To access VMware Horizon computers, the Night Sky ransomware group has begun exploiting the major CVE-2021-44228 vulnerability in the Log4j logging library (aka Log4Shell). The threat actor is after weak devices exposed on the internet by impersonating respectable firms, some of which are in the technology and cybersecurity industries.
Night Sky ransomware, discovered by security researcher MalwareHunterTeam in late December 2021, is designed to encrypt business networks. It has encrypted the data of many victims and demanded an $800,000 ransom from one of them. Microsoft issued a warning on Monday about a new campaign by a China-based attacker known as DEV-0401 that aims to exploit the Log4Shell vulnerability on VMware Horizon servers that have been exposed to the internet and install the Night Sky ransomware.
VMware Horizon is a cloud-based desktop and app virtualization platform that allows users to access their desktops and apps from anywhere. It’s also a tool for administrators who want to improve administration, security, and automation across their whole fleet of virtual systems.
VMware fixed Log4Shell in Horizon products and provided solutions for users who could not install the latest version with the remedy (2111, 7.13.1, 7.10.3). Some businesses, though, have yet to implement the patch.
“As early as January 4, attackers started exploiting the CVE-2021-44228 vulnerability in internet-facing systems running VMware Horizon. Our investigation shows that successful intrusions in these campaigns led to the deployment of the NightSky ransomware,” according to Microsoft.
The company also claims that the gang has previously used ransomware families such as LockFile, AtomSilo, and Rook. Security flaws in internet-facing systems like Confluence (CVE-2021-26084) and on-premises Exchange servers (CVE-2021-34473 – ProxyShell) have also been used in previous attacks by this actor. Night Sky is thought to be a continuation of the previously mentioned ransomware attacks.

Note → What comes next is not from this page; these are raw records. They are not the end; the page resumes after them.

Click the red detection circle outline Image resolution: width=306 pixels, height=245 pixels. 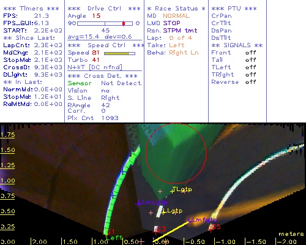(176, 153)
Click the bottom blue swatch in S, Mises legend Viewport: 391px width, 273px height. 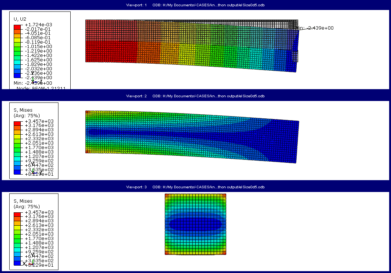[x=17, y=172]
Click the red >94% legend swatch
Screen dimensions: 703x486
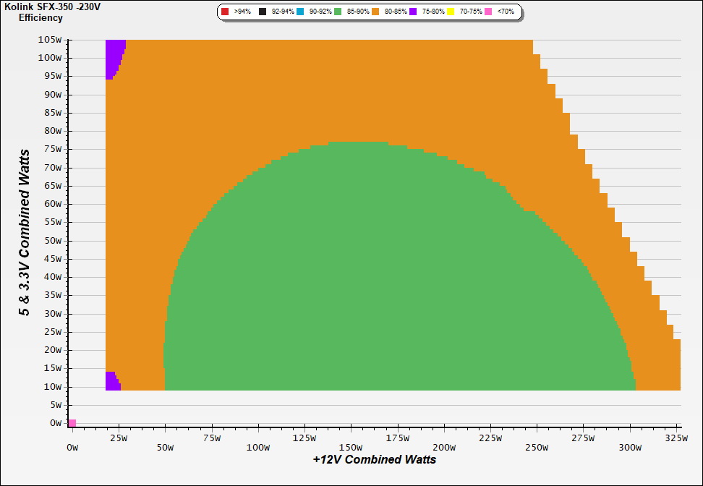click(225, 12)
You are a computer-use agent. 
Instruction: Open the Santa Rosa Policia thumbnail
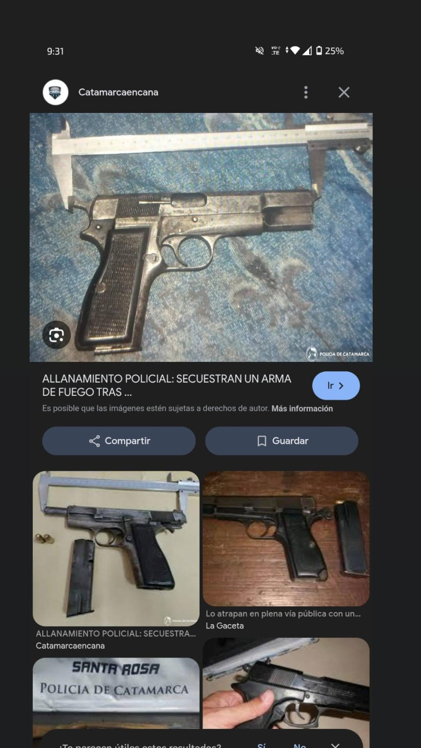pos(116,694)

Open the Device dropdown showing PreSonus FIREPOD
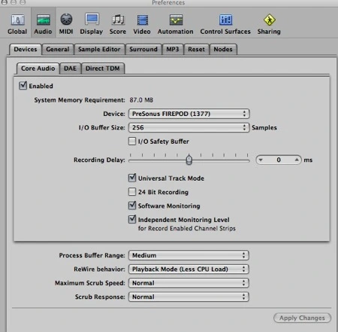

As per Microsoft, Night Sky ransomware operators employ command and control servers that spoof real enterprises such as cybersecurity firms Sophos and Trend Micro, as well as technology giants Nvidia and Rogers Corporation. Microsoft’s warning follows another caution from the UK’s National Health Service (NHS) on January 5 concerning threat actors using Log4Shell vulnerabilities to attack VMware Horizon systems.